» **ENUNCIADO 1**:
Enumera las cosas que, según el texto sobre Terciopelo azul, parecían perfectas antes de desmoronarse.
» **ENUNCIADO 2**:
Transcribe del texto sobre Terciopelo azul el fragmento que se abre con las palabras que contienen "Durante dos horas, Lynch" y se cierra con "que no se ve.".
» **ENUNCIADO 3**:
Prolonga el texto sobre Terciopelo azul a partir del punto en que se detiene.

» **DOCUMENTO FUENTE**:
►

Esa tarde, escapé del campus y terminé en una pequeña sala de cine, una de esas que proyectaban películas «diferentes», siempre al filo de la censura. En esos tiempos, cualquier cosa podía estar prohibida, pero Terciopelo azul logró pasar. Supongo que el censor, algún híbrido entre militar y burócrata civil de derechas con una mirada estrecha, pensó que era un simple thriller policial. Qué ironía. Porque lo que yo vi no tenía nada de simple, y mucho menos de seguro.

Durante dos horas, Lynch tomó esa falsa normalidad en la que vivíamos y la destrozó frente a mis ojos. Todo lo que parecía perfecto —el césped, las fachadas limpias, los suburbios tranquilos— se desmoronó para revelar lo que siempre había estado ahí: insectos devorando el corazón de las cosas. Me volví paranoico. De repente, lo familiar ya no lo era. Miraba a la gente a mi alrededor y pensaba: ¿qué están ocultando? La dictadura me había enseñado a desconfiar de lo explícito, pero Lynch me enseñó a temer lo que no se ve.

◄

» **SECCIÓN DE DATOS**:

►

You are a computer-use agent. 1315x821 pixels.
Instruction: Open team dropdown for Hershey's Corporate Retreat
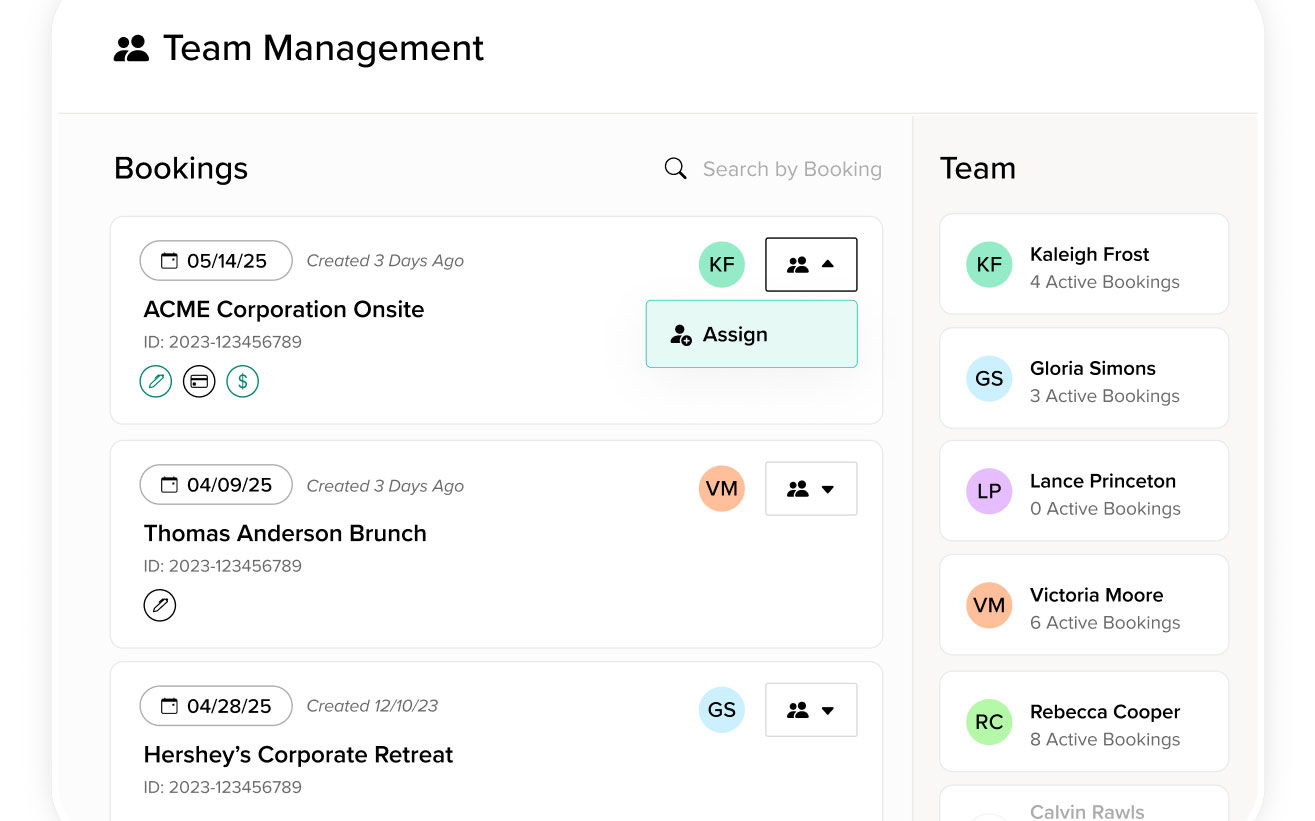(811, 710)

◄

» **RESPUESTA ESCRITA 1**:
El césped, las fachadas limpias y los suburbios tranquilos.

» **RESPUESTA ESCRITA 2**:
Durante dos horas, Lynch tomó esa falsa normalidad en la que vivíamos y la destrozó frente a mis ojos. Todo lo que parecía perfecto —el césped, las fachadas limpias, los suburbios tranquilos— se desmoronó para revelar lo que siempre había estado ahí: insectos devorando el corazón de las cosas. Me volví paranoico. De repente, lo familiar ya no lo era. Miraba a la gente a mi alrededor y pensaba: ¿qué están ocultando? La dictadura me había enseñado a desconfiar de lo explícito, pero Lynch me enseñó a temer lo que no se ve.

» **RESPUESTA ESCRITA 3**:
Un par de años después, Twin Peaks llegó para confirmarlo todo. En esos días no existía el streaming ni la facilidad de devorar capítulos en un solo fin de semana. Con un hermano, con quien compartí por décadas muchas pasiones intelectuales, esperábamos cada episodio como si fuera una ceremonia. Nos sentábamos frente al televisor, inmóviles, mientras la pantalla nos transportaba a ese pequeño pueblo rodeado de montañas, donde todo parecía suspendido en el tiempo. Era un lugar con neblina en las mañanas, café negro que parecía un bálsamo y las mejores tortas de cereza jamás hechas. Pero esa tranquilidad era solo un disfraz. Las pasiones más oscuras y los secretos más insoportables se escondían detrás de cada sonrisa, cada saludo amable.

La serie era mucho más que una trama policial: era un desfile de deseos reprimidos, de obsesiones que se colaban como fantasmas en cada escena. Fue la época en que los sótanos de las familias perfectas empezaron a abrirse, y Twin Peaks se convirtió en la llave que muchos no sabían que necesitaban o no querían necesitar. Yo la usé y terminé escapando de Chile.

Años después, ya viviendo en México, el cine seguía siendo una especie de refugio y laboratorio personal. Tenía la suerte de vivir frente a un “cine de arte”, paradójicamente en una zona tan “fresa” como ignorante. En México, esa etiqueta es una curiosidad lingüística: todo lo que no es película de niños o de adultos con la mente de un niño lo llaman así. Pero en ese rincón encontré las obras de David Lynch, una tras otra, como si me estuvieran esperando.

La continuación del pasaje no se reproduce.